Balancing innovation, cost with drug prices
The United States receives worthwhile innovation (and also some not so worthwhile innovation) as a result of its high drug prices. But there is no consensus about what the “right” level of innovation should be, so it’s unclear how much to lower or raise prices.
Other countries at least have ways to think about this at a national level. The United States doesn’t — the topic has been a third rail — but the Biden administration could change that.
U.S. brand-name prescription drug prices are the highest in the world. For those available from only one manufacturer, prices are three to four times higher than those in Britain, Japan or Ontario, Canada, on average.
Policies to reduce prescription drug prices have an obvious benefit: Drugs we buy today would cost less. But they create a less obvious problem: Drugs we would like to buy in the future might not exist; innovation could be slowed.
Higher prices mean higher potential profits, and more money to invest in the development of new drugs. Although there is considerable debate over the value of the innovation motivated by the promise of higher profits, it’s clear there’s a connection. Several studies indicate that limiting the market and profits for drugs would slow innovation. One found that when Medicare created a new drug benefit in 2006, preclinical testing and clinical trials increased for drugs for older patients — those most likely affected by the policy.
Another study found that policies in the 1980s that expanded the market for vaccines encouraged 2.5 times more new vaccine clinical trials per year for each affected disease. This fits with the general finding that more new drugs enter expanding markets that promise greater profits.
“There is a trend between how much is spent on research and development by pharmaceutical companies and how much they will earn in profit,” said Ronald Aubert, a visiting professor at Brown University School of Public Health. “But there’s a remaining question about whether the innovation that stems from that research and development addresses the unmet needs of the population.” In other words, is the innovation well targeted?
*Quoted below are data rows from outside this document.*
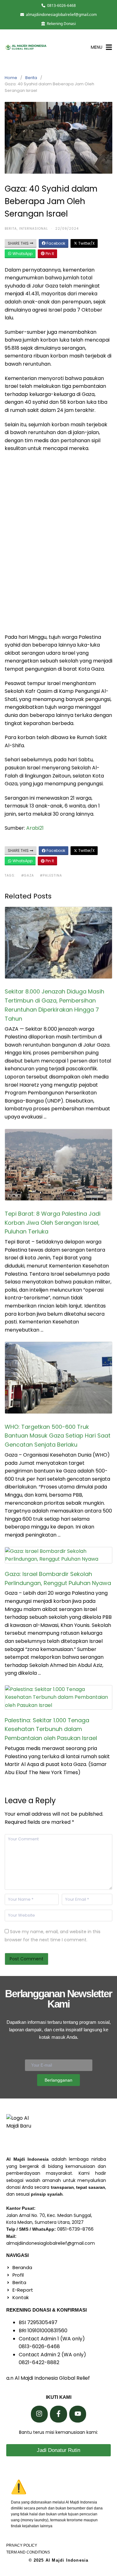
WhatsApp (22, 253)
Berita (31, 78)
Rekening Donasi (61, 23)
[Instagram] (39, 2414)
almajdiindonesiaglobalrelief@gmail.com (61, 14)
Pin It (49, 253)
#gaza (27, 875)
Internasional (33, 228)
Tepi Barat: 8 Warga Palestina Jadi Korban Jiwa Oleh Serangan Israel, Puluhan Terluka (52, 1223)
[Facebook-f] (58, 2414)
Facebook (55, 243)
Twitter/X (86, 243)
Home (11, 78)
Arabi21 (35, 828)
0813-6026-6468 (61, 5)
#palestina (51, 875)
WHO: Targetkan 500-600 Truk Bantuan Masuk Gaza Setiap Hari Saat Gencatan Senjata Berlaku (57, 1436)
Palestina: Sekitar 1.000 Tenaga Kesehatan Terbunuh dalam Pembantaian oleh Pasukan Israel (51, 1729)
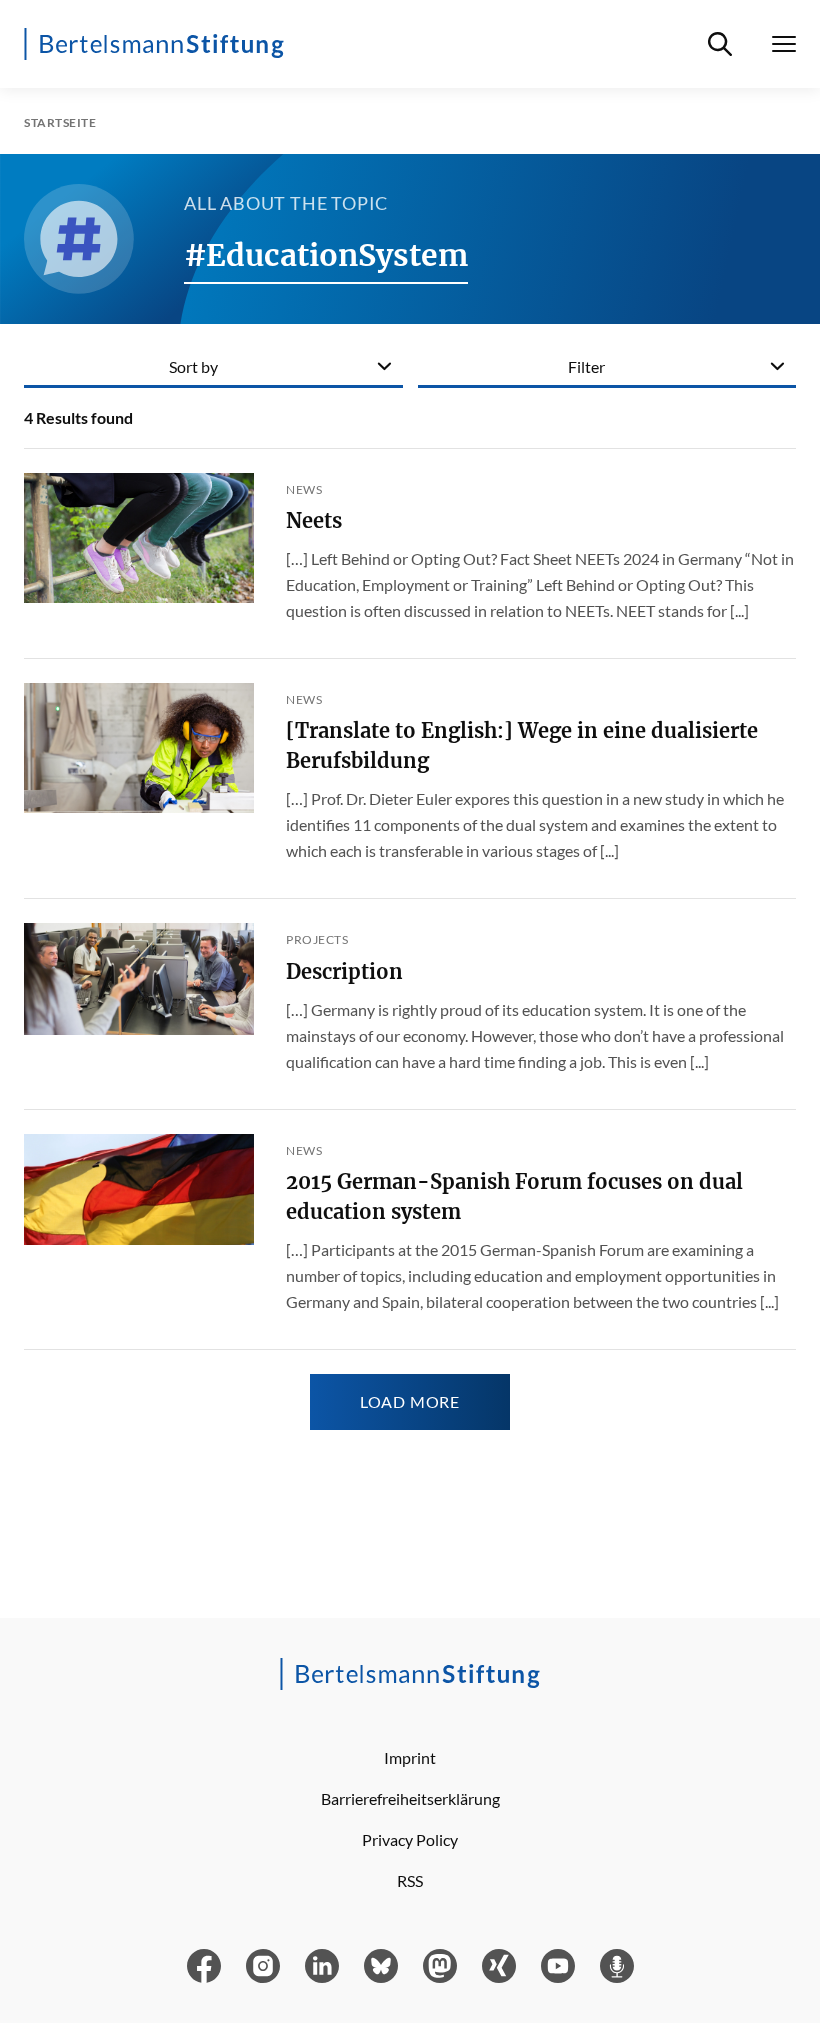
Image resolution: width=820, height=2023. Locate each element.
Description (344, 971)
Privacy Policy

The extent to which profitability prompts innovation has limits. Scholars see the law of diminishing returns at work, with each additional dollar of investment in pharmaceutical research and development yielding less gain in innovation than the prior dollar.
This means that some of the additional money going to drug innovation because of higher prices might be better spent elsewhere.
We’re not accustomed to openly managing this trade-off in the United States, partly because of the power of health care interest groups, and perhaps because of a more individualistic culture.
In the United States, drug prices reflect what the market will bear, under the influence of government-granted monopolies for novel medications. Because of the byzantine political compromises they reflect, there is no good reason to believe that the duration of those monopolies — or the prices they support — match the value of the drugs for which they’re provided or the degree of innovation they motivate.
The tool is blunt, so in some cases drug prices are arguably too low, even if they’re very often arguably too high. (This problem is pervasive throughout the health system.)
Yet the United States does have some history of assessing the value of health care treatments, albeit limited. Before Congress abolished it in 1995, the U.S. Office of Technology Assessment advised the body on Medicare coverage decisions, including those for pneumococcal vaccination, and screening for breast cancer, cervical cancer and colorectal cancer.
Subsequently, the Centers for Medicare and Medicaid Services applied cost-effective analysis in considering coverage for screening for HIV and lung cancer, and counseling for alcohol use disorder. Other government agencies have either funded or have the authority to use cost-effectiveness analysis, as have private health plans.